COVID-19 Containment Measures Linked to Increase in Firearm Violence

February 11, 2021

Researchers from Columbia University Mailman School of Public Health and Lewis Katz School of Medicine at Temple University studied the magnitude of an uptick in firearm violence in Philadelphia during the COVID-19 pandemic and if the increase could be explained by two major events of 2020: the enactment of public health policies designed to contain COVID-19 and a national reckoning with systemic racism, including widespread protests sparked by the police killing of George Floyd. The results are published in JAMA.

While the COVID-19 pandemic brought most of the country to a standstill in March 2020, Philadelphia trauma surgeons noticed an alarming trend in the incidence of firearm violence. Instead of decreasing with containment measures, firearm-injured patients were presenting at even higher rates to surgeons and trauma centers around the city.

“Gun violence has a very strong epidemiologic signature right across the U.S., particularly in relation to social inequity,” said Christopher N. Morrison, PhD, assistant professor in the Department of Epidemiology at Columbia Mailman School and senior author. “At the same time, the COVID-19 epidemic and the measures that we’ve had to take to contain its spread have compounded inequities. In Philadelphia, these powerful systemic drivers seem to have converged with disastrous human costs.”

Using the Philadelphia Police registry data of shooting victims from January 1, 2016, through November 26, 2020, the researchers were able to determine when the spike in firearm violence began by examining changes in the number of individuals shot per week following the enactment of Philadelphia’s first COVID-19 containment policy. They also assessed the closure of non-essential businesses on March 16, 2020, and following the killing of George Floyd on May 25, 2020.

There was a significant and sustained increase in firearm violence in Philadelphia following the enactment of COVID-19 containment policies. During the 256 weeks studied, there were 7,159 individuals shot in the city overall. Prior to Philadelphia’s first COVID-19 containment policy, there was an average of 25 individuals shot per week, and in the weeks after that policy was put in place on March 16, that average number spiked to 46 per week. The killing of George Floyd was not associated with any significant increase in the rate of gun violence in the study model.

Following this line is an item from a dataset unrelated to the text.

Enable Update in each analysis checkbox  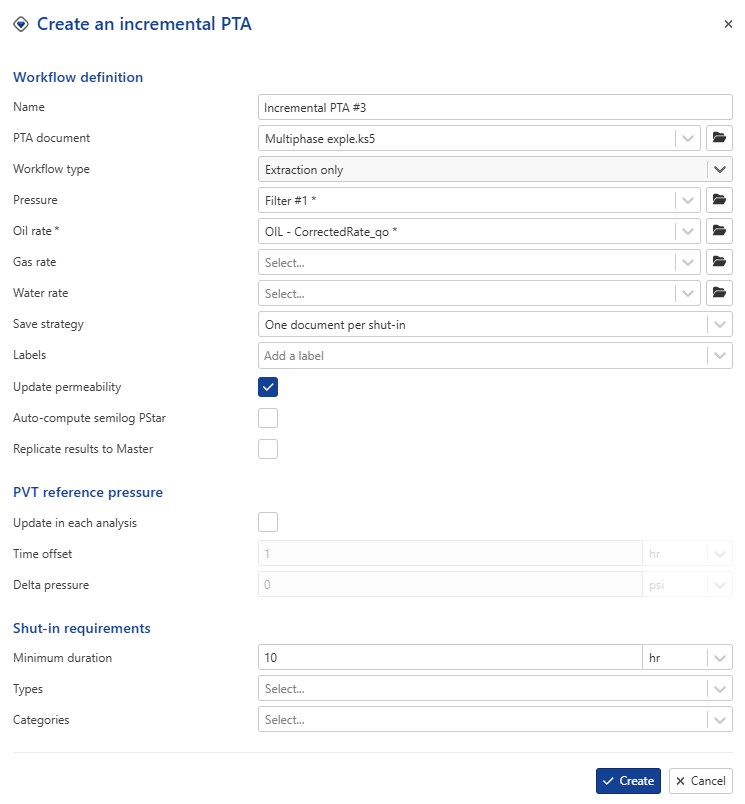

“In the city of Philadelphia, shootings are often geographically concentrated in lower-income communities,” said Jessica H. Beard, MD, MPH, assistant professor of surgery and director of trauma research at Temple University Lewis Katz School of Medicine and first author. “These communities have not only been disproportionately affected by the coronavirus disease itself, but the pandemic and its associated policies have also exacerbated issues that were already present, including unemployment, poverty, structural racism, and place-based economic disinvestment, which are empirically tied to firearm violence in Philadelphia.”

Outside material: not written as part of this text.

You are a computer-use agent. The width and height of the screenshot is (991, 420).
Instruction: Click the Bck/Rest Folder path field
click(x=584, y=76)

The measures put in place to contain the pandemic for health and safety reasons had a significant and sustained association with increased firearm violence in the city, according to the researchers. They noted that in addition to mitigating the impact of COVID-19 in Philadelphia, the city must also come together to address what is now an epidemic of gun violence in the city.

Co-authors include Amy Goldberg and Zoë Maher in the Department of Surgery, Temple Lewis Katz School of Medicine, Temple University; Sara Jacoby, University of Pennsylvania School of Nursing; Beidi Dong, George Mason University; and Elinore Kaufman, Perelman School of Medicine at the University of Pennsylvania.